Background: Current research on the prediction of movement complications associated with levodopa therapy in Parkinson’s disease (PD) is limited. levodopa-induced dyskinesia (LID) is a movement complication that seriously affects the life quality of PD patients. One-third of PD patients develop LID within 1 to 6 years of levodopa treatment. This study aimed to construct models based on radiomics and machine learning to predict early LID in PD. Methods: We extracted radiomics features from the T1-weighted MRI obtained in the baseline of 49 PD control and 54 PD with LID in the first 6 years of levodopa therapy.
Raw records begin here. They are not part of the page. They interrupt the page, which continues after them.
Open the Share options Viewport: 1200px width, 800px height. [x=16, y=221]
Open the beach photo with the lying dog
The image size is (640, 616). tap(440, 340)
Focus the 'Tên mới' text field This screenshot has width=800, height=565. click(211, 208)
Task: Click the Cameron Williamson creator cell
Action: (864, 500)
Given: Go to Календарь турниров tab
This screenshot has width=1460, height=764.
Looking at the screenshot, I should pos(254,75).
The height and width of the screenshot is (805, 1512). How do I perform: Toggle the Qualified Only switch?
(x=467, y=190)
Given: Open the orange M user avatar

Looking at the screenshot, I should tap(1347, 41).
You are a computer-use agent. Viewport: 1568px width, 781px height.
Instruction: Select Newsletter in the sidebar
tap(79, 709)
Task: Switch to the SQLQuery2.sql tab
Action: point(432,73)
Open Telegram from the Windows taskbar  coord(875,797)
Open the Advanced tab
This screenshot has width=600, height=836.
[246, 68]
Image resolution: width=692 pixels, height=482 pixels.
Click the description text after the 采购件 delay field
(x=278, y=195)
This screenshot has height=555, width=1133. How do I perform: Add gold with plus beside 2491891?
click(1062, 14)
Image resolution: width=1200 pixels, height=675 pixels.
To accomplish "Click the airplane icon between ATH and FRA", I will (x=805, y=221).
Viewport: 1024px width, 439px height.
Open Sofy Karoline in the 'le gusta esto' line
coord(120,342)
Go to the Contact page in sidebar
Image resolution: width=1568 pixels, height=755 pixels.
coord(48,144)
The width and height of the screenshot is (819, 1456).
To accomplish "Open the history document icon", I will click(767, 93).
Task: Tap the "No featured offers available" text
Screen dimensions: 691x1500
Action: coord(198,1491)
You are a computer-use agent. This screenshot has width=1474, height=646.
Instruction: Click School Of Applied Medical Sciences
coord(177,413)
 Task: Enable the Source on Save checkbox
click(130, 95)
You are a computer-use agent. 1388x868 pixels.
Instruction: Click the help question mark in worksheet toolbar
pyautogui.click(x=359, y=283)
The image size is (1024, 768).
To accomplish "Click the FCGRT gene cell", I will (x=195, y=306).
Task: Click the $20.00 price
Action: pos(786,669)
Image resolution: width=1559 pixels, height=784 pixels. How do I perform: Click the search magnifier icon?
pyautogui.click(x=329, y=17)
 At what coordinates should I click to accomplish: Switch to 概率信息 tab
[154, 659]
Six brain regions related to the onset of PD were segmented as regions of interest (ROIs). The least absolute shrinkage and selection operator (LASSO) was used for feature selection. Using the machine learning methods of support vector machine (SVM), random forest (RF), and AdaBoost, we constructed radiomics models and hybrid models. The hybrid models combined the radiomics features and the Unified Parkinson’s Disease Rating Scale part III (UPDRS III) total score. The five-fold cross-validation was performed and repeated 20 times to validate the stability of the classifiers. We used sensitivity, specificity, accuracy, receiver operating characteristic (ROC) curves, and area under the ROC curve (AUC) for model validation. Results: We selected 33 out of 6138 radiomics features. In the testing set of the radiomics model, the AUC values of the SVM, RF, and AdaBoost classifiers were 0.905, 0.808, and 0.778, respectively, and the accuracies were 0.839, 0.742, and 0.710. The hybrid models had better prediction performance. In the testing set, the AUC values of SVM, RF, and AdaBoost classifiers were 0.958, 0.861, and 0.832, respectively, and the accuracies were 0.903, 0.806, and 0.774. Conclusions: Our results indicate that T1-weighted MRI is valuable in predicting early LID in PD. This work demonstrates that the combination of radiomics features and clinical features has good potential and value for identifying early LID in PD.